OBSERVE-PD was a cross-sectional, international, observational study including 2615 patients from 128 movement disorder centres in 18 countries. For the Swiss subgroup of the study analysed here, which included 134 patients from 5 movement disorder centres, motor and non-motor symptoms, activities of daily living and quality of life were assessed as endpoints. The correlation between physician’s judgement of APD and the Delphi criteria for APD, which were developed by an international expert group, as well as the clinical burden in APD and non-APD patients and eligibility for and use of DAT were evaluated. The results for the Swiss subgroup were subsequently compared with the international full analysis set of the OBSERVE-PD study.


Based on physician’s judgement, 69.4% of patients included in the Swiss study suffered from APD. A moderate correlation between physician’s judgement and the Delphi criteria for APD was observed (Κ = 0.480, 95% confidence interval 0.317–0.642). Clinical burden was higher for APD patients, as shown by worse scores for activities of daily living, motor symptom severity, dyskinesia duration/disability, duration of “off” time, non-motor symptoms and quality of life as compared with non-APD patients (p <0.0001 for all). The Swiss data for disease burden were comparable to the international findings, except that the Swiss patients showed less “off” time. Amongst APD patients eligible for DAT, the main reason for no DAT in Switzerland was patient refusal, whereas patients needing more time to decide about it was the most frequent reason in the international analysis.

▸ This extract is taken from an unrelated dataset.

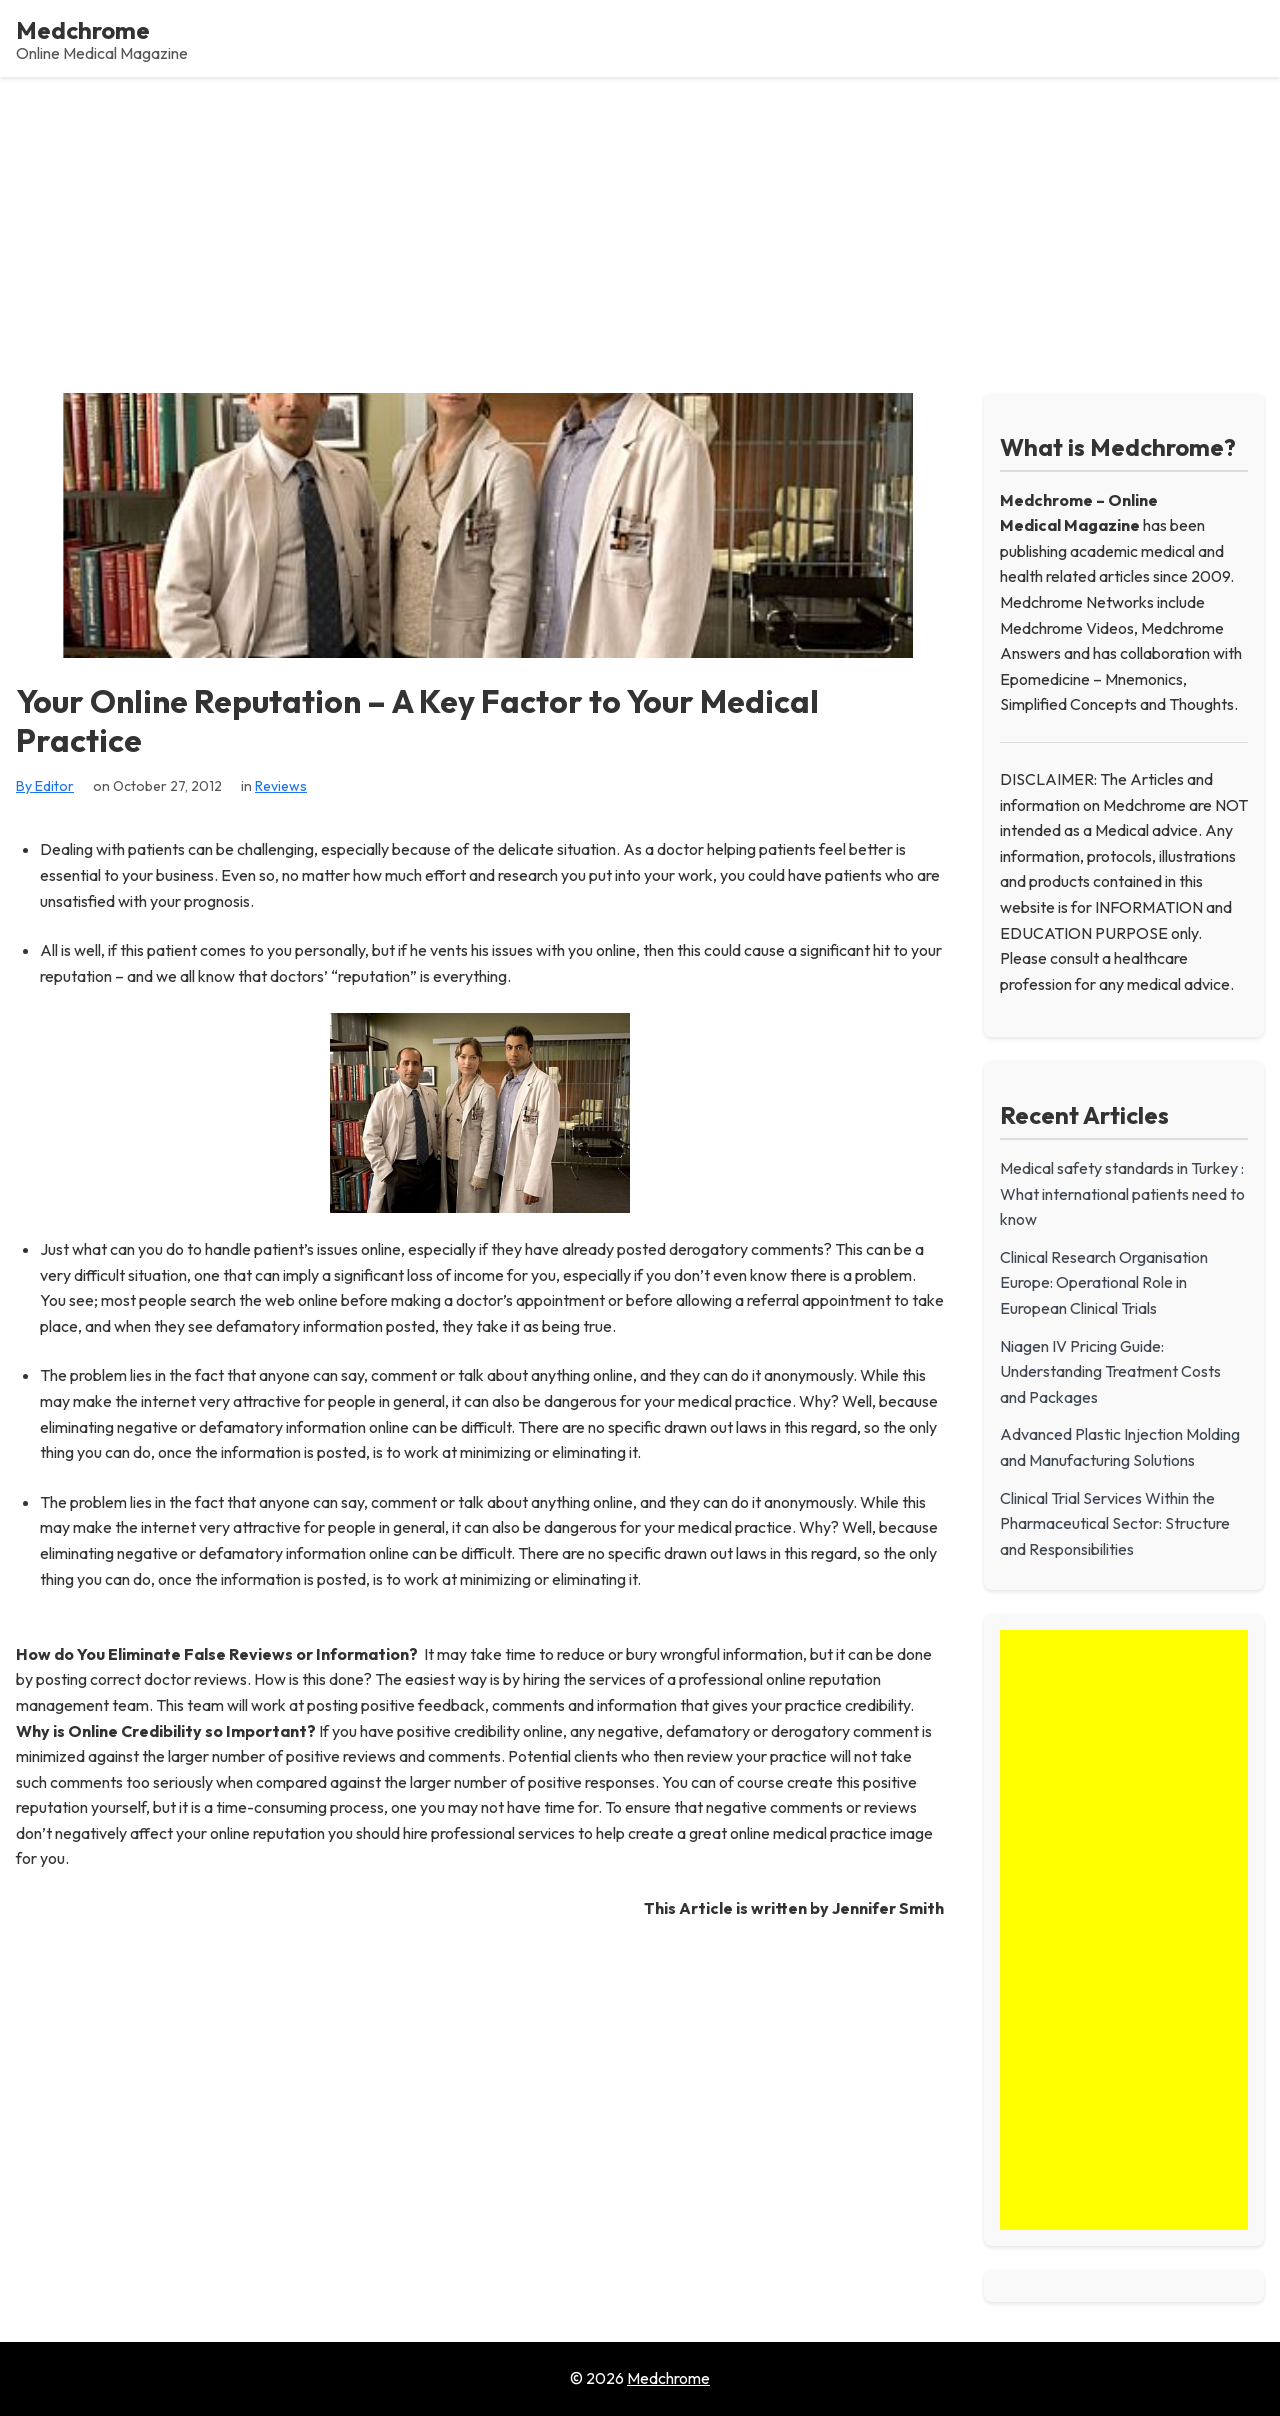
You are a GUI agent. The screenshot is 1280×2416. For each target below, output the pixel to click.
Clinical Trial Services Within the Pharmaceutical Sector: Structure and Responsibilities (1115, 1523)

The study shows that the burden of APD in tertiary care centres in Switzerland is comparable to the international situation. Patient refusal is the main reason for no DAT amongst eligible APD patients in such centres. The identification of standard APD classification parameters and evaluation of the reasons for no DAT are relevant for optimising treatment strategies and the transition to DAT.